:: What is being asked ::
Each line of the data below that includes the string "computer" must be copied.

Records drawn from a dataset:
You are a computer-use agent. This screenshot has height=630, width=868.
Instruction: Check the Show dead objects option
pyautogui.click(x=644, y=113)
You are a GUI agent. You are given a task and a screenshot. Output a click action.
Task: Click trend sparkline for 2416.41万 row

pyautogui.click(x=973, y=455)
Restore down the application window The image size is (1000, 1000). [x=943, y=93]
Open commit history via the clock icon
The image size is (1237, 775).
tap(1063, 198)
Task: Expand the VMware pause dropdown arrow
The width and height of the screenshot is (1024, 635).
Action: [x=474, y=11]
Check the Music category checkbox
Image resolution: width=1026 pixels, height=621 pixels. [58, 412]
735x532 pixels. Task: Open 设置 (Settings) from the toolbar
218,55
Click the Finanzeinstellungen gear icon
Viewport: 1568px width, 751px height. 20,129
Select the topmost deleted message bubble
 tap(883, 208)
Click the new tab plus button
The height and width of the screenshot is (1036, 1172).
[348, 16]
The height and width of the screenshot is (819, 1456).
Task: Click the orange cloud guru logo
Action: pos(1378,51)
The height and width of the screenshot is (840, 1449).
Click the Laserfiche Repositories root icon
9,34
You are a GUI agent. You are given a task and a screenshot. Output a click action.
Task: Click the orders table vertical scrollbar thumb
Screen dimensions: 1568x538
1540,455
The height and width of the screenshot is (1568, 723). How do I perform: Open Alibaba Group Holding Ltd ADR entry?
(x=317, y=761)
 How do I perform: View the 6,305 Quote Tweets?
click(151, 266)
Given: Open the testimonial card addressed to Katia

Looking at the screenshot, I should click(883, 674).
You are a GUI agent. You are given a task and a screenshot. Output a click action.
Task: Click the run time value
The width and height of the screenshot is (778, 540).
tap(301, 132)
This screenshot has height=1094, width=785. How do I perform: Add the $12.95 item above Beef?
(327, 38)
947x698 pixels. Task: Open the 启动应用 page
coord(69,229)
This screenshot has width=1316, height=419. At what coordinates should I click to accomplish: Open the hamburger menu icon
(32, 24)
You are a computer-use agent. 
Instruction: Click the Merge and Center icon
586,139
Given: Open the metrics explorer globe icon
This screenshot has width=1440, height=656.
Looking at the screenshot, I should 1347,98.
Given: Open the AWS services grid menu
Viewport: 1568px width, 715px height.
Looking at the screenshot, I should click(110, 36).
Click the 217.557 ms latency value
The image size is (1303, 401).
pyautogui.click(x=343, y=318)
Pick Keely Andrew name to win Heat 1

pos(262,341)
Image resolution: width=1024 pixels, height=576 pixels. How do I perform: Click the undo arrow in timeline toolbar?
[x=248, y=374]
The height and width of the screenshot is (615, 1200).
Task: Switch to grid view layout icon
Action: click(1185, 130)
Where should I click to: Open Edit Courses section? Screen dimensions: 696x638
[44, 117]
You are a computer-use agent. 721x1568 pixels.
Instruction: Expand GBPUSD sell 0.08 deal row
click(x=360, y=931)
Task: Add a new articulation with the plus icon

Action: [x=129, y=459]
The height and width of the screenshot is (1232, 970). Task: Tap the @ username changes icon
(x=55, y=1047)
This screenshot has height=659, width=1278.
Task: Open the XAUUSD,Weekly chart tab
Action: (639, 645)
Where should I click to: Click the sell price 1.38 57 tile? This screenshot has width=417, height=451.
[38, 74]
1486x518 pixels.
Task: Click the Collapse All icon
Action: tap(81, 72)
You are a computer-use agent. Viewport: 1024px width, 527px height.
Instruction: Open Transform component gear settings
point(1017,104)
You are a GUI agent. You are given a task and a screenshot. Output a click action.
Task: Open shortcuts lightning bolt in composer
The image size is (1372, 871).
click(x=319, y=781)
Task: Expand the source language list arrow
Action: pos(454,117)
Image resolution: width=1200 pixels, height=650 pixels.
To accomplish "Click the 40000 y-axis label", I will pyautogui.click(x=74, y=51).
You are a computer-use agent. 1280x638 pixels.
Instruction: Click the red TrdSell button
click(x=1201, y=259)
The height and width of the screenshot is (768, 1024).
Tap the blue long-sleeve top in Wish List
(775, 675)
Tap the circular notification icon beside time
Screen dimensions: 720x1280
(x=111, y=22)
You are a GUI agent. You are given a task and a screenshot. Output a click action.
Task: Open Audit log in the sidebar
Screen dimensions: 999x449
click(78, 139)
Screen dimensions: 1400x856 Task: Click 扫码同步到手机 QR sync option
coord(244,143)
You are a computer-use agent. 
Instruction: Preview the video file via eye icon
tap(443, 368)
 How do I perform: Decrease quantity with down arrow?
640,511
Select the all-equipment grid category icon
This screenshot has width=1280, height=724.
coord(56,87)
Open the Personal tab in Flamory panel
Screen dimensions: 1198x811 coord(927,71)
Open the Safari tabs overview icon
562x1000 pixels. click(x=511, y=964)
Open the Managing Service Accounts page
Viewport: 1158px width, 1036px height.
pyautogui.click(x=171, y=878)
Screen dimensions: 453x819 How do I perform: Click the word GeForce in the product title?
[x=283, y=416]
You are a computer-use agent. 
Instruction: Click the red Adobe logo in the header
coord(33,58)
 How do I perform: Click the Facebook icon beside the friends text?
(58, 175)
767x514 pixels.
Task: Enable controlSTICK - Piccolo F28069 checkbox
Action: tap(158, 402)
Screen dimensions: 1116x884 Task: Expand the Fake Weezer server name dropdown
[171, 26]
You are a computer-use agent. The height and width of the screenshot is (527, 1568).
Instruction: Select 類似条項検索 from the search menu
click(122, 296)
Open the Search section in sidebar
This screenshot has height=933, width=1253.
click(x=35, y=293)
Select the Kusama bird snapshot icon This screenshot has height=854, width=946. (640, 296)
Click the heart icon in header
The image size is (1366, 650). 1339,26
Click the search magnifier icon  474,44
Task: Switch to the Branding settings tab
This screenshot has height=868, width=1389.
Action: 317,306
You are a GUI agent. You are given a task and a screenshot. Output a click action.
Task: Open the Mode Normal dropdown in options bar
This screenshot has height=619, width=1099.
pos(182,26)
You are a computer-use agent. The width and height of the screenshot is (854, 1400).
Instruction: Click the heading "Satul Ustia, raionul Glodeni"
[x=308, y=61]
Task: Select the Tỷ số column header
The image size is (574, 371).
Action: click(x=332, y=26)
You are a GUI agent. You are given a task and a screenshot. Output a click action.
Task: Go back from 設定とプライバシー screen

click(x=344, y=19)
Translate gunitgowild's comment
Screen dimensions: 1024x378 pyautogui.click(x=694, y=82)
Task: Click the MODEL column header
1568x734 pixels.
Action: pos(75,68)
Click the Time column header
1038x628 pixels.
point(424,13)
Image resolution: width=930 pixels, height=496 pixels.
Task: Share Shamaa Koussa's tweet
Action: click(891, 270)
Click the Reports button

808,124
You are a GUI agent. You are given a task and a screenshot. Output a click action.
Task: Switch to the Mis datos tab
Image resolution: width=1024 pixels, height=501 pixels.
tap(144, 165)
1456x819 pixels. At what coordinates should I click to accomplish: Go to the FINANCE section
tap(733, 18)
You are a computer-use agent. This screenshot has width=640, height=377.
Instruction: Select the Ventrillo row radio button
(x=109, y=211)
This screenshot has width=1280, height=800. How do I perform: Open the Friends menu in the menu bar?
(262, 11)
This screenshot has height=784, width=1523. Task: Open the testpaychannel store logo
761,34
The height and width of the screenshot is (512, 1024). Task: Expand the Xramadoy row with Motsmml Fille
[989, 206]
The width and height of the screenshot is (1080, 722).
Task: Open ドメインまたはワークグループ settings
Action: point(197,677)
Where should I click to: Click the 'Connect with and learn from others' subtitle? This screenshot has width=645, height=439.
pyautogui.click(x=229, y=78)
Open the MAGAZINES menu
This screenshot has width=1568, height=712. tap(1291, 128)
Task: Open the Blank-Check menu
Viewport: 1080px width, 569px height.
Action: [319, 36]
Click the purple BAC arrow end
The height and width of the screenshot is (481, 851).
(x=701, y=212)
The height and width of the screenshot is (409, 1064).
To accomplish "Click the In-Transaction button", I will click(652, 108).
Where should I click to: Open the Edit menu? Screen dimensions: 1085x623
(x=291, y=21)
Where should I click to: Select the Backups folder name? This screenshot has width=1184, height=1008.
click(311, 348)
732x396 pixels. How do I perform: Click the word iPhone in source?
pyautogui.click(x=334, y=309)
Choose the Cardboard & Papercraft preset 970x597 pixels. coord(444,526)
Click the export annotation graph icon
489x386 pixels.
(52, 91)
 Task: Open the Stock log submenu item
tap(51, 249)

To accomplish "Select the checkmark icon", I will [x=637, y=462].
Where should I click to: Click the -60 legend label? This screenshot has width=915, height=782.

:: Output below ::
You are a computer-use agent. This screenshot has height=630, width=868.
You are a computer-use agent. 
You are a computer-use agent. 721x1568 pixels.
You are a computer-use agent. Viewport: 1024px width, 527px height.
You are a computer-use agent. 1280x638 pixels.
You are a computer-use agent. 
You are a computer-use agent. 
You are a computer-use agent. The height and width of the screenshot is (527, 1568).
You are a computer-use agent. The width and height of the screenshot is (854, 1400).
You are a computer-use agent. This screenshot has width=640, height=377.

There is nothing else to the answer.